See [`benchmarks/README.md`](benchmarks/README.md) for detailed information.

## Use Cases

Smile is ideal for:

- API communication where bandwidth is a concern
- Storing structured data in databases
- Inter-service communication in microservices
- Caching serialized data
- Log aggregation and storage
- Any scenario where JSON is used but performance/size matters

## Comparison with JSON

```elixir
data = %{"users" => [%{"name" => "Alice"}, %{"name" => "Bob"}]}

# JSON (using Poison or Jason)
json = Jason.encode!(data)
# => "{\"users\":[{\"name\":\"Alice\"},{\"name\":\"Bob\"}]}"
# Size: 47 bytes

# Smile
{:ok, smile} = Smile.encode(data)
# Size: ~35 bytes (approximately 25% smaller)
# Plus: faster to encode/decode
```

## Development

### Testing

SmileEx uses both traditional unit tests and property-based tests for comprehensive coverage.

```bash
# Run all tests (unit + property tests)
mix test

# Run only property-based tests
mix test test/smile_property_test.exs

# Run tests with coverage
mix test --cover

# Generate HTML coverage report
mix coveralls.html
open cover/excoveralls.html
```

#### Property-Based Testing

SmileEx includes extensive property-based tests using [StreamData](https://hexdocs.pm/stream_data/) that verify correctness across thousands of randomly generated test cases:

- **Round-trip encoding/decoding** for all data types
- **Type preservation** through encode/decode cycles
- **Deterministic encoding** (same input → same output)
- **Header validity** for all encoded data
- **Encoding options** don't affect correctness
- **Size optimization** properties

Property tests automatically generate diverse test cases including edge cases, Unicode strings, deeply nested structures, and various numeric ranges. See [`test/property_testing_guide.md`](test/property_testing_guide.md) for details.

### Code Quality

```bash
# Static code analysis
mix credo

# Security analysis
mix sobelow

# Type checking (first run takes a while)
mix dialyzer
```

## Specification

This implementation is based on the official [Smile format specification](https://github.com/FasterXML/smile-format-specification).

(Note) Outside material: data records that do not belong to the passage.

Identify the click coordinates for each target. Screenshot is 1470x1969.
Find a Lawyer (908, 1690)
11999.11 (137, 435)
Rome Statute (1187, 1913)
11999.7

For more details about the format, see:
- [Smile Format Specification](https://github.com/FasterXML/smile-format-specification)
- [Wikipedia: Smile (data interchange format)](https://en.wikipedia.org/wiki/Smile_%28data_interchange_format%29)

## Contributing

Contributions are welcome! Please ensure:

1. All tests pass: `mix test`
2. Code passes static analysis: `mix credo`
3. No security issues: `mix sobelow`
4. Code is formatted: `mix format`

Then submit a Pull Request.

## License

This project is licensed under the MIT License.

## API Documentation

The complete API documentation is available on [HexDocs](https://hexdocs.pm/smile_ex/).

You can also generate documentation locally:

```bash
mix docs
```

The documentation will be generated in the `doc/` directory.

## Changelog

See [CHANGELOG.md](CHANGELOG.md) for version history and release notes.